About app-ads.txt & ads.txt Manager
In June 2017, the IAB (The Interactive Advertising Bureau Tech Lab) launched ads.txt, a file enabling web publishers to designate authorized digital sellers of their ad inventory. Ads.txt helped the industry distinguish real supply sources from fake ones, and after its immediate success and adoption, the next logical step was to extend the reach of ads.txt into the mobile app ecosystem. App-ads.txt is the mobile in-app equivalent of this specification, which mobile publishers can implement.
The app-ads.txt file is the version of ads.txt for mobile in-app and OTT advertising, to combat bad actors that disguise themselves as another company’s app in order to siphon the money that advertisers are spending on mobile and OTT advertising. App-ads.txt files are formatted the same as ads.txt files (view IAB FAQ for ads.txt and app-ads.txt).
Thanks to app-ads.txt file, Mobile and OTT app publishers can list the ad tech vendors that are authorized to sell or resell their ad inventory, and programmatic ad buyers can check these lists to make sure that a company claiming to offer an app’s inventory is actually able to sell the app’s inventory.

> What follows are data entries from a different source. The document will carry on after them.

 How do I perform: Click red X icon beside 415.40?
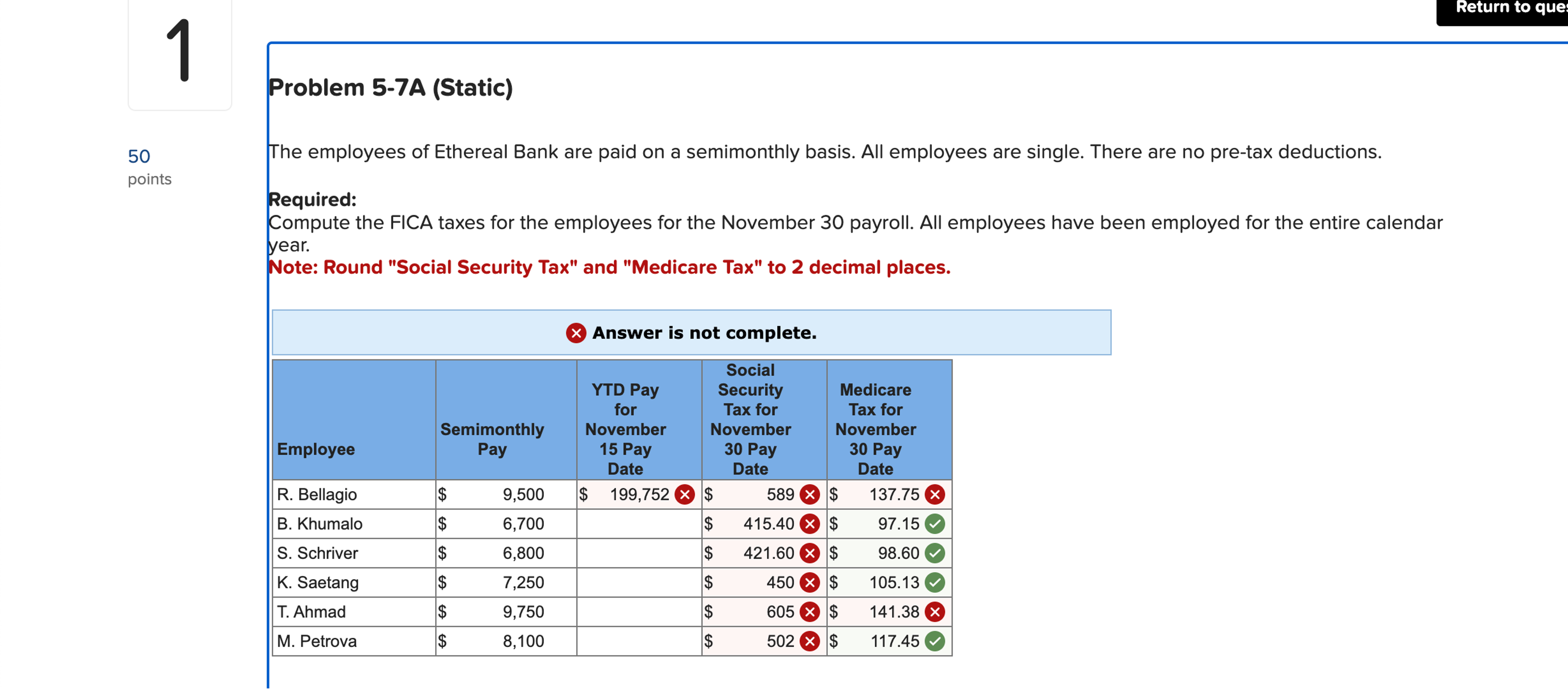(x=810, y=523)
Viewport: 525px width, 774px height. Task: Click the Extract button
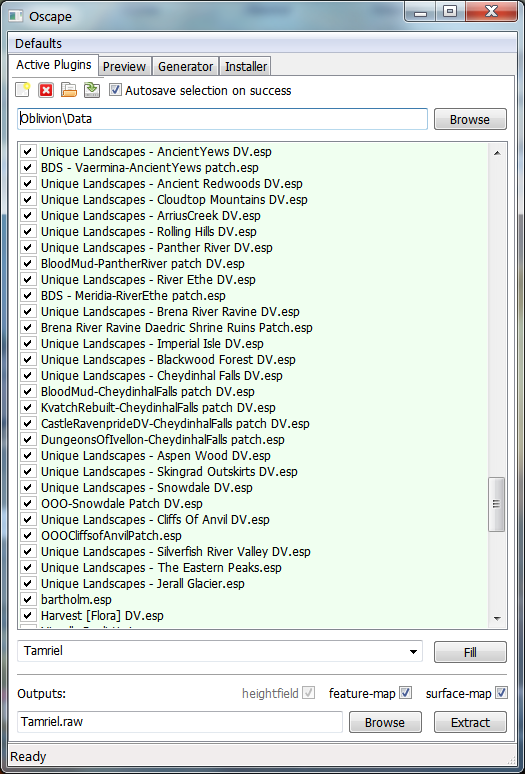click(470, 722)
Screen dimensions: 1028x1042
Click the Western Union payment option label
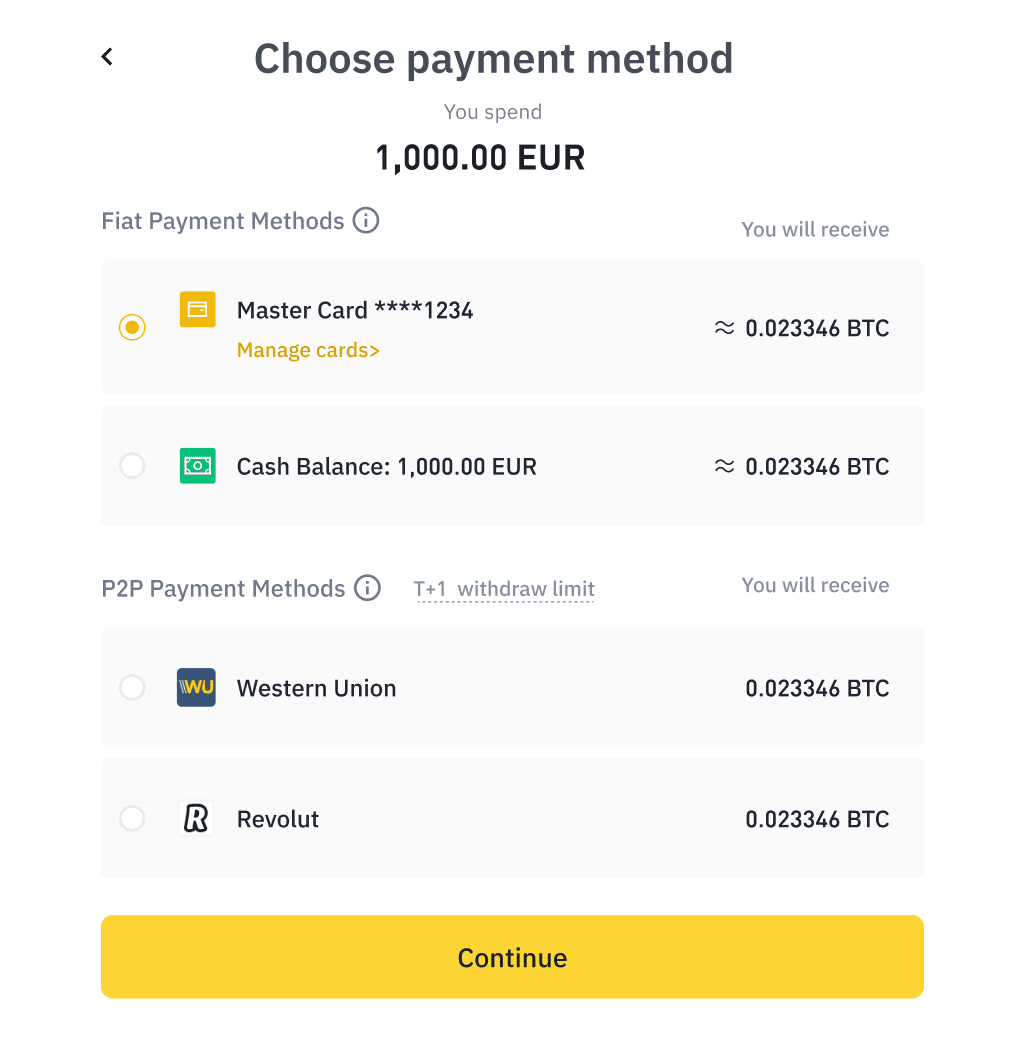click(x=316, y=688)
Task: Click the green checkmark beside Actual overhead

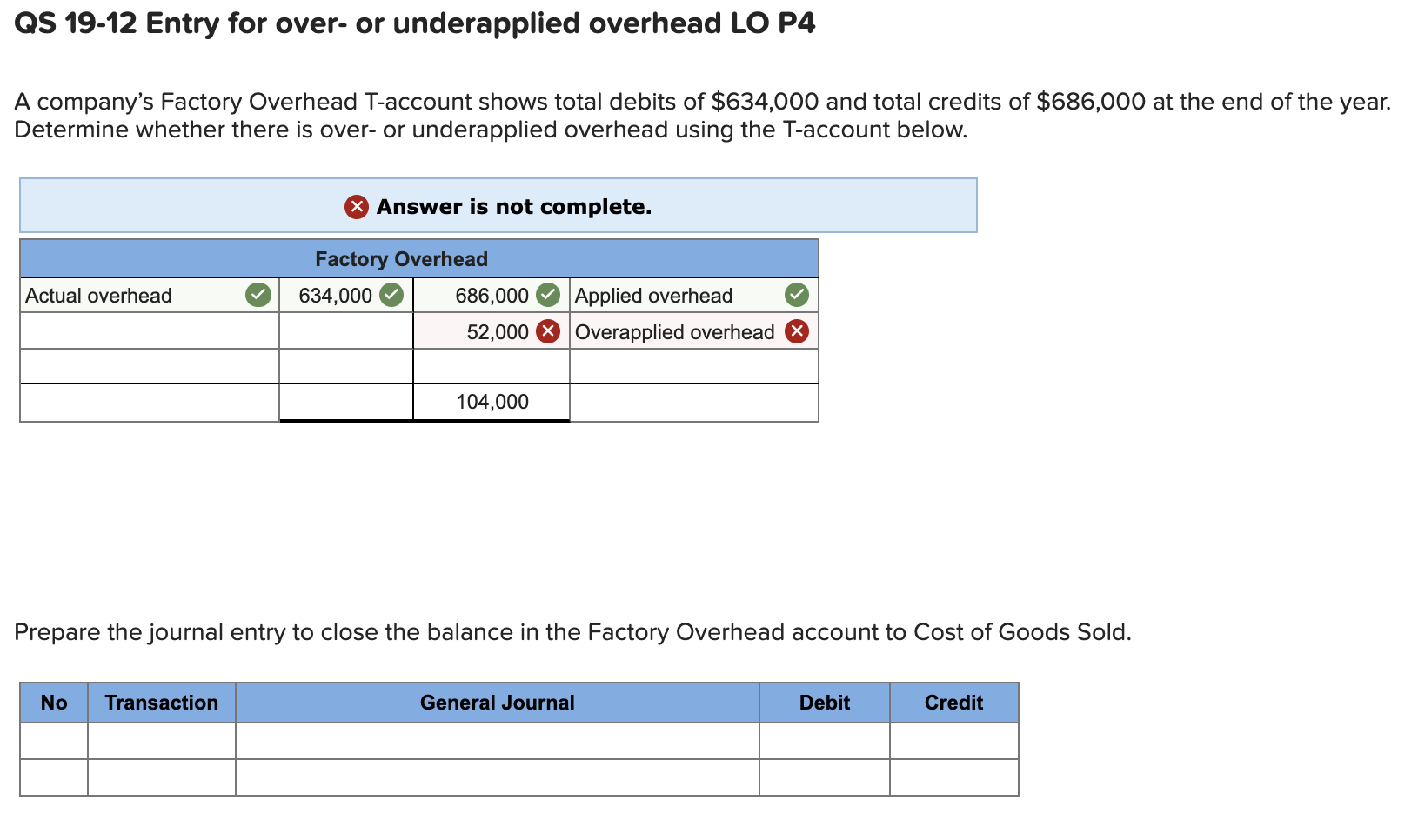Action: 258,295
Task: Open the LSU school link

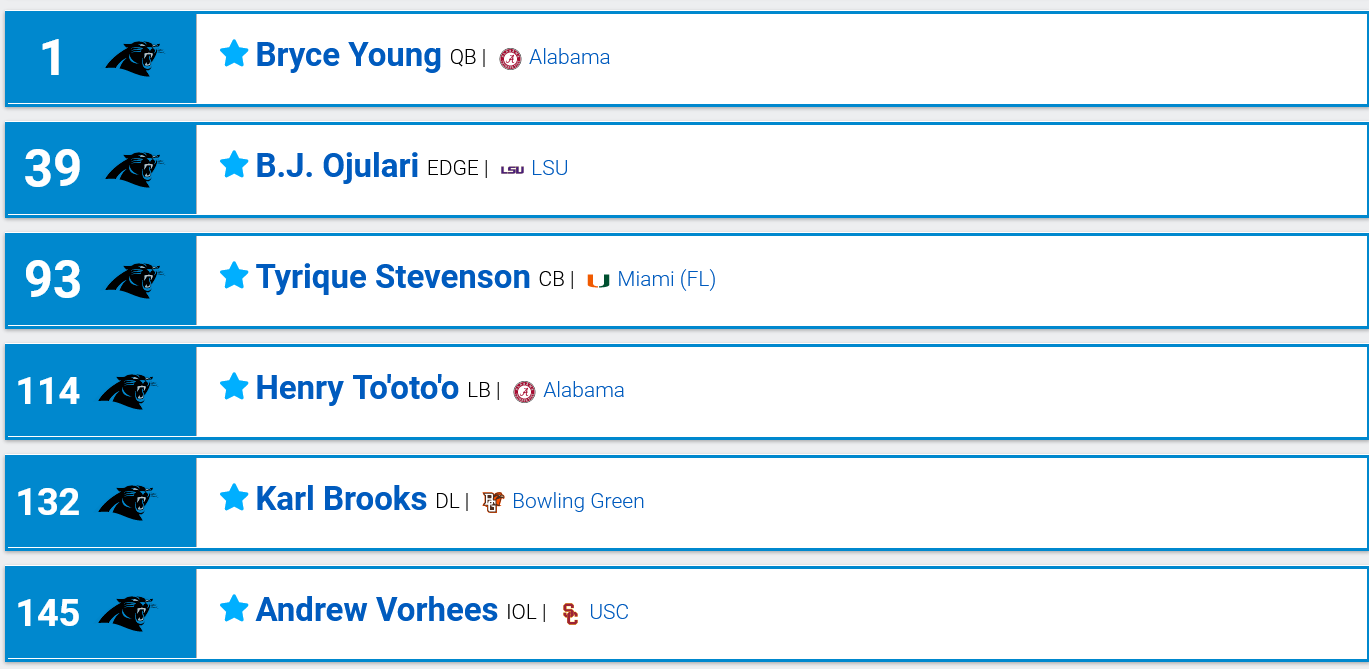Action: 549,168
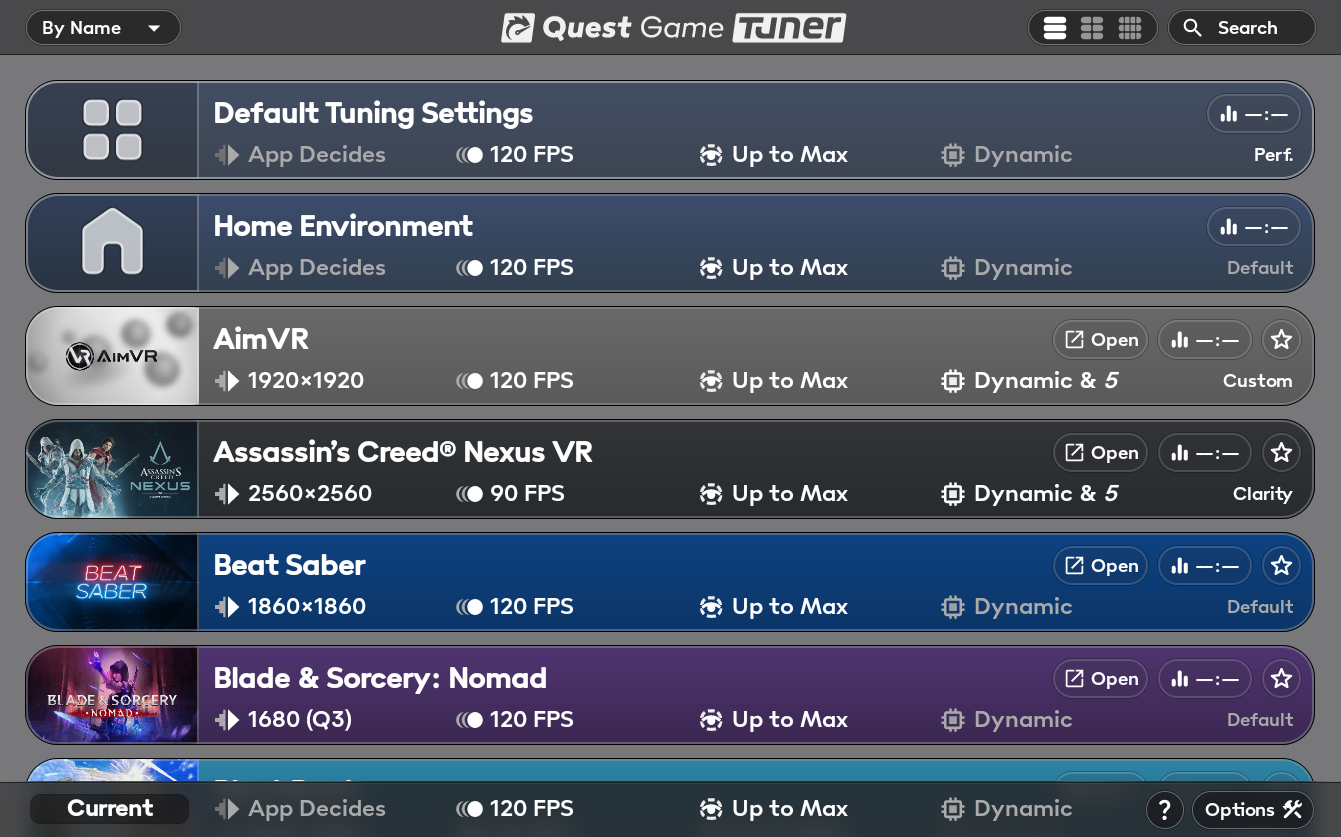The width and height of the screenshot is (1341, 837).
Task: Star Beat Saber as a favorite
Action: point(1281,566)
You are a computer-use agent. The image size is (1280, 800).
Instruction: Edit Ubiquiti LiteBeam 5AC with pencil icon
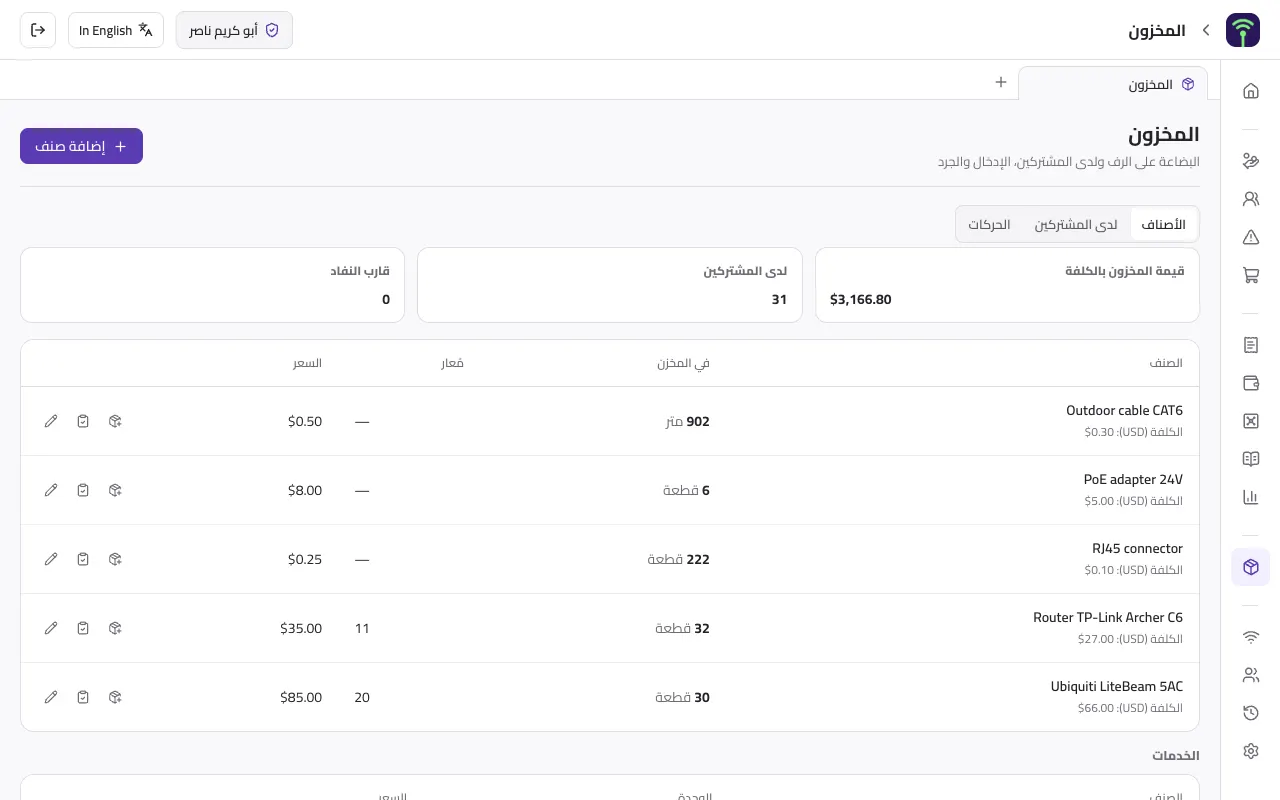click(x=51, y=697)
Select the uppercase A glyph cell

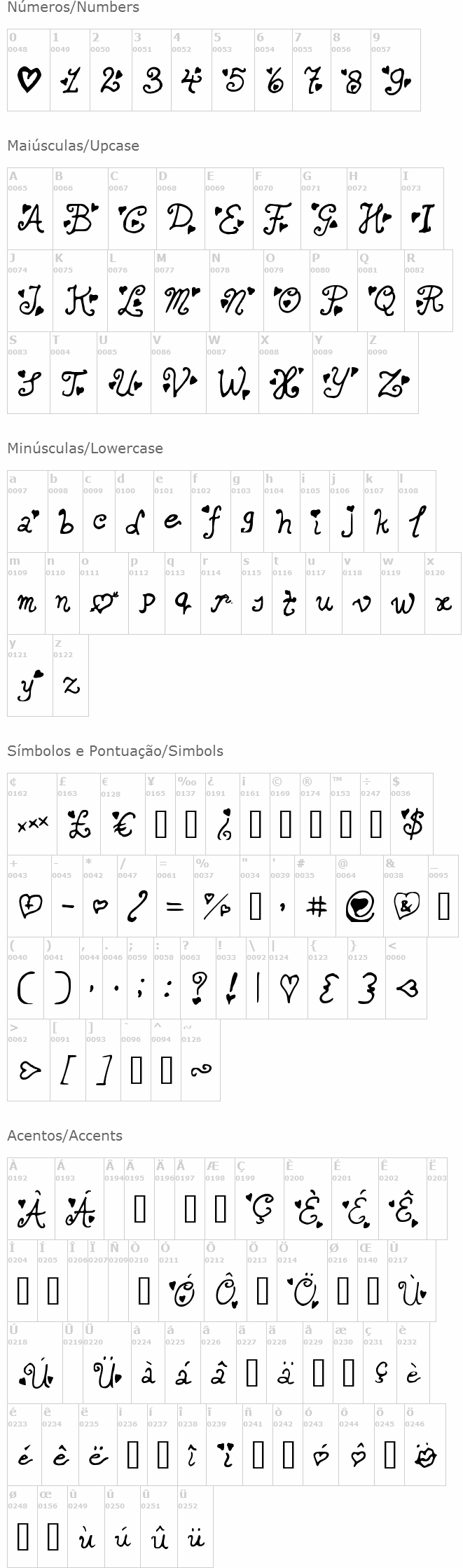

It is an IAB-approved text file that aims to prevent unauthorized inventory sales. In a fragmented advertising ecosystem, ads.txt serves as a method of improving transparency for demand side platforms. In fact, DSPs aren’t buying web supply that isn’t authorized via ads.txt.
Concretly, publishers drop a text file on their web servers that lists all of the companies that are authorized to sell the publishers’ inventory. Similarly, programmatic platforms also integrate ads.txt files to confirm which publishers’ inventory they are authorized to sell. This allows buyers to check the validity of the inventory they purchase.
This file opens the door for a new level of transparency.